Throughout the six tracks on Government Shoes, Manchester rapper Deepo attacks burgeoning inequality and accepted hypocrisies with a rage that recalls hip hop’s original message of social progression. On opening track ‘Let It Reign’, Deepo highlights the vacuity of worshipping money and likens his wayward peers who’ve been corrupted by success with government officials corrupted by power. Although his anger is palpable, there is a heavy dose of satire throughout his third person diatribe: “I’m getting paid / I’m in the same tax bracket as Gary Barlow / But I’ll slap you if you’re asking me for change.”

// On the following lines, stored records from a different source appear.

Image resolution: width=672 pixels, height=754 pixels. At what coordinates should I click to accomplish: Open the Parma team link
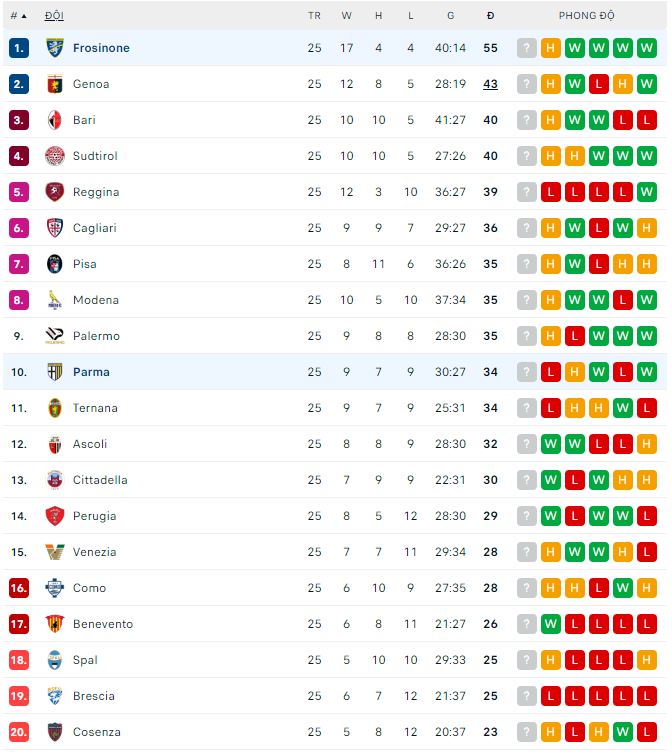click(91, 372)
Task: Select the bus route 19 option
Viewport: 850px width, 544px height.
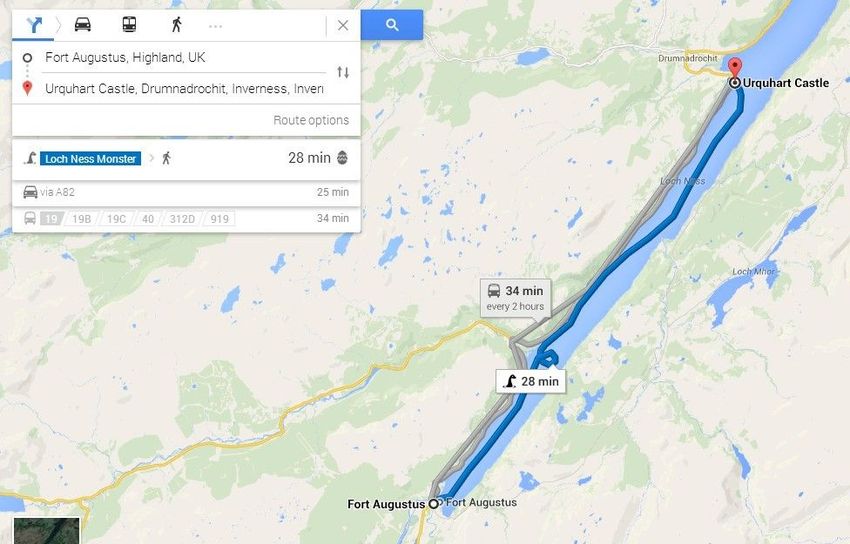Action: coord(51,219)
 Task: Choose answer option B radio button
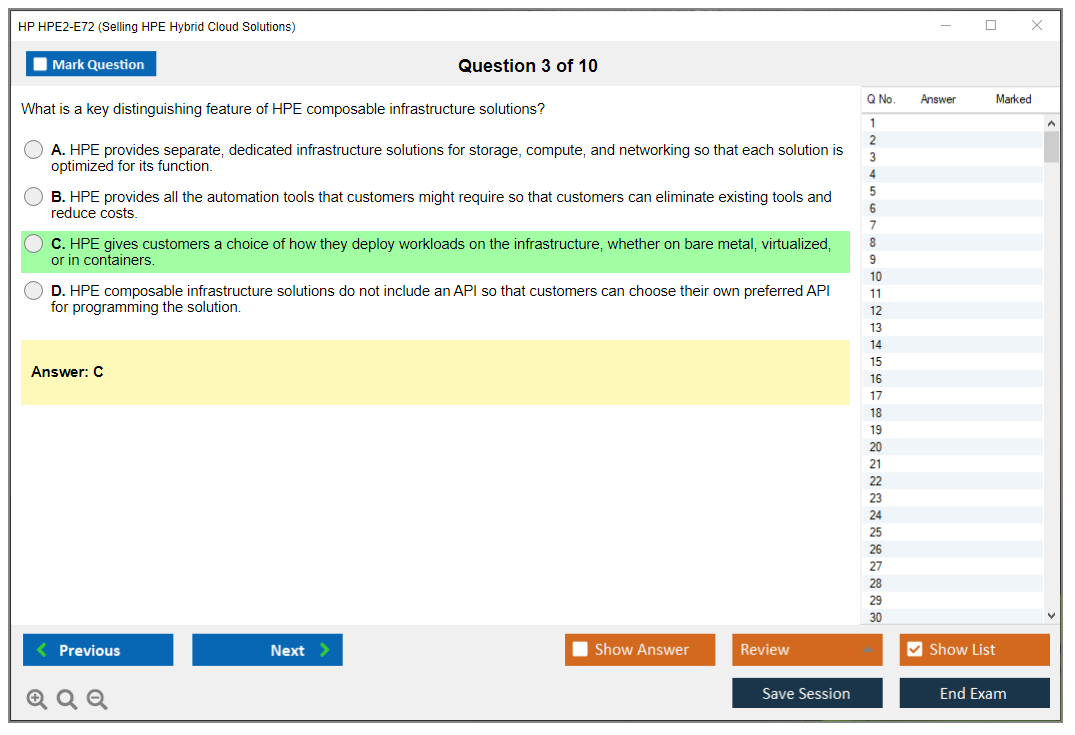(x=34, y=197)
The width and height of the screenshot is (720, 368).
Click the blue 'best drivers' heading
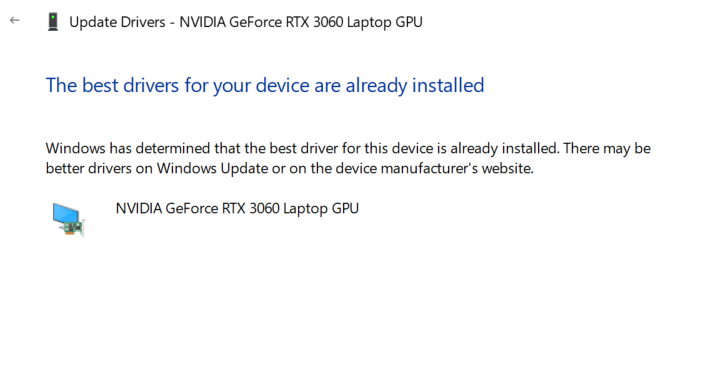(265, 85)
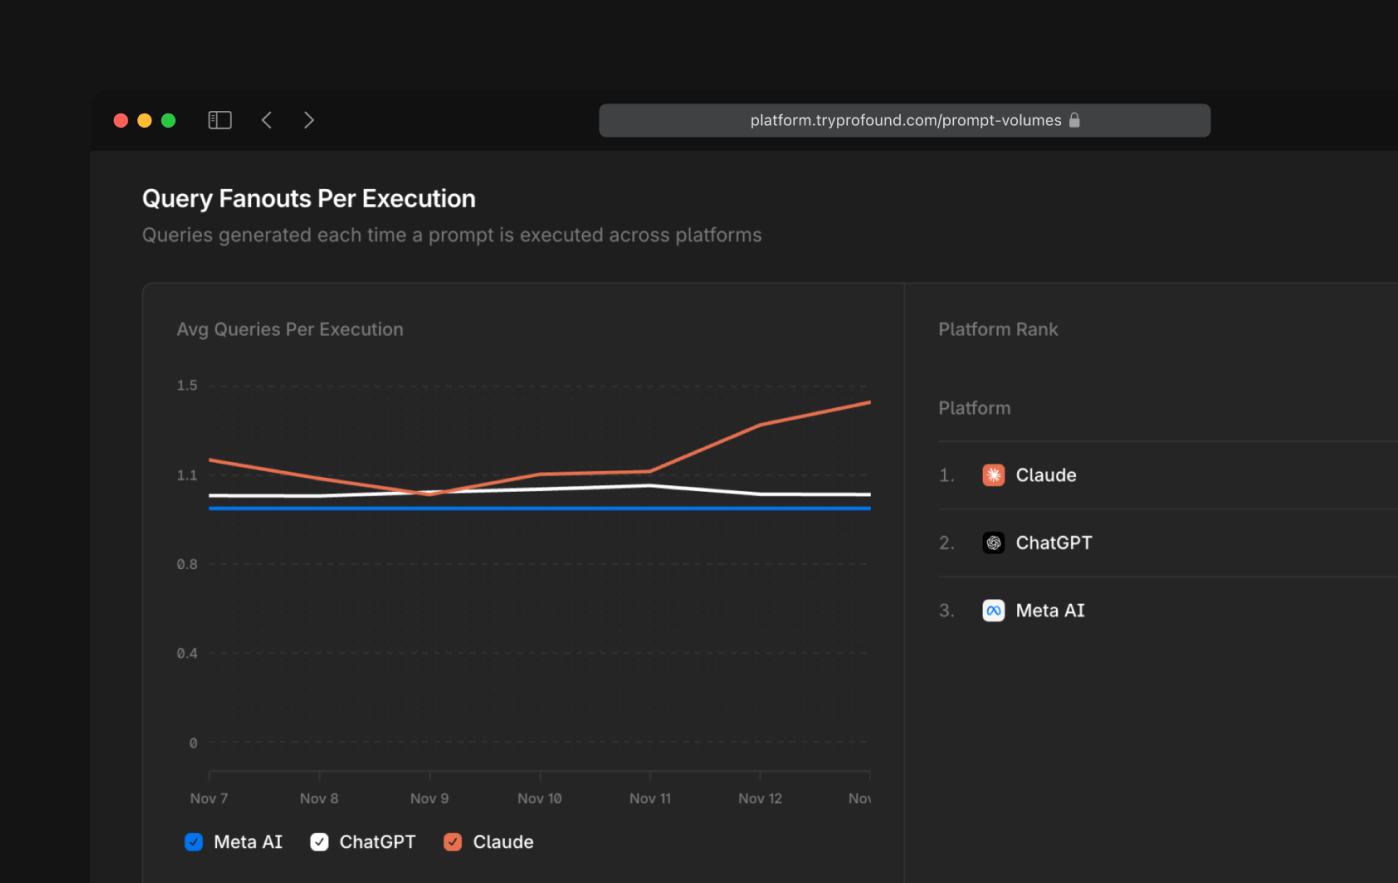Viewport: 1398px width, 883px height.
Task: Disable the ChatGPT legend checkbox
Action: click(x=319, y=841)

Instead of sweetening the pill, Deepo’s witty couplets are more scathing towards their intended targets. In the cathartically puerile ‘Fear of God’, he rallies at politicians and gives some insight into their sociopathic origins: “There once was a boy called George / Fagging on all fours / On dormitory floors / Who’d have thought he’d grow up / To make you want to throw up / Living off corporate fraud.”

Like Frank Zappa, whose Crossfire interview is sampled in the title track, Deepo is articulate when bringing the powerful to account. Throughout the song, he decries the militarisation of the police, altering Orwell’s prediction of the future to the present day till it reads as a pair of government shoes stomping on a human face.

The EP finishes with a hidden track, a rabble rousing rewrite of an old Irish republican song performed a cappella in a pub. Like all revolutionary music, Government Shoes expresses everyday peoples’ frustrations and gives a voice to the voiceless. It’s proof that the message hasn’t been forgotten.